Let’s break down our formatting into its individual parts for a better understanding:
1. [Red][>70] 0 “Piece” = The color value of the number is specified in the square brackets at the beginning, and in the second square bracket behind it we specify a condition for when this should be the case. Here the number should appear in red if the number is greater than 70. Next, we didn’t just want to have the pure number there, but the information “piece”. You can put text both before and after a number. So that Excel can calculate with it, you must ALWAYS put the text in “”!
2.;[Red][<=25] 0 “piece” = The first character we see is a semicolon. This is how we separate the sections within our conditional formatting code.

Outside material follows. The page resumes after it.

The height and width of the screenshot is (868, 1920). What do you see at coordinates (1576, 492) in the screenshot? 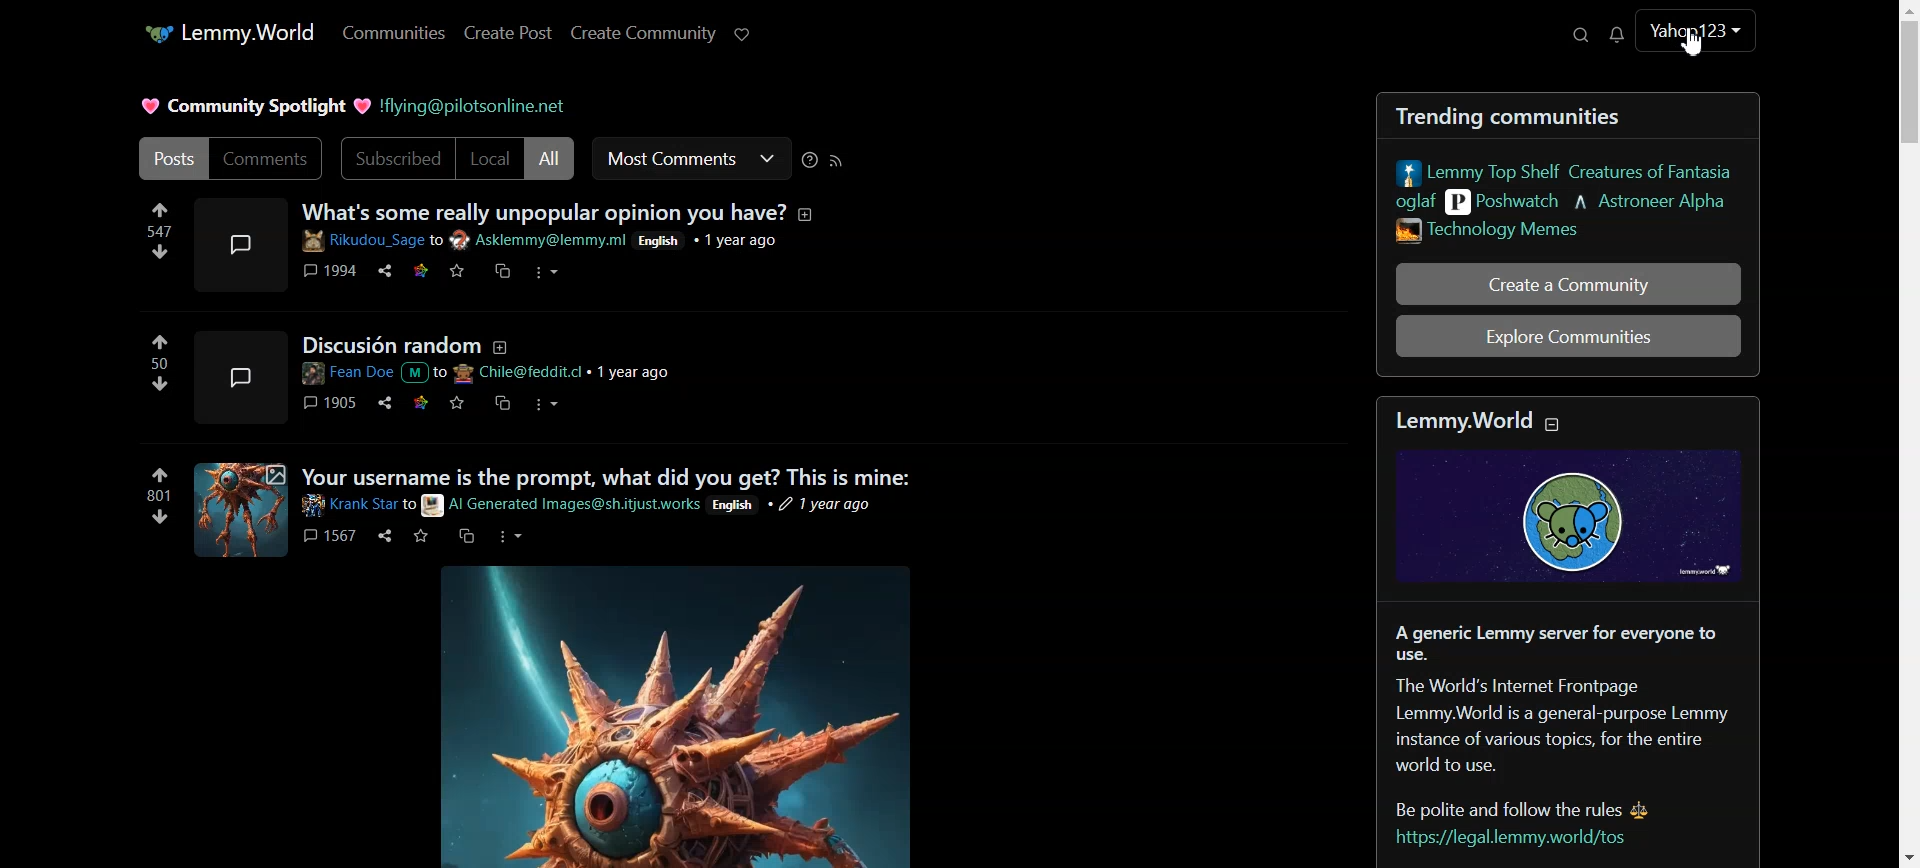
I see `Lemmy world` at bounding box center [1576, 492].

You can use up to four sections within a format code, but you must always ensure that they are separated from one another with a semicolon so that the formatting works. So first we specify the color again, and then we specify the argument that this should be on condition that the number is less than or equal to 25.
3.;[Blue] 0 “Piece” = In the last section of our formatting, we specify that if none of the arguments mentioned above applies, the font should be blue, and of course our additional text “Piece”. If we left out the third section completely, Excel would only output the pure number in the default font color.
Note: In the screenshot above, you will have noticed that when you select cell C4, which says “71 pieces”, this information is not reflected in the formula bar. There is only the number 71. This is because by adding text in “” Excel can ignore this text and only look at the number. If we were to simply write 71 pieces into the cell without displaying this using formatting, Excel would treat the content of the cell as text. And you can’t calculate with text!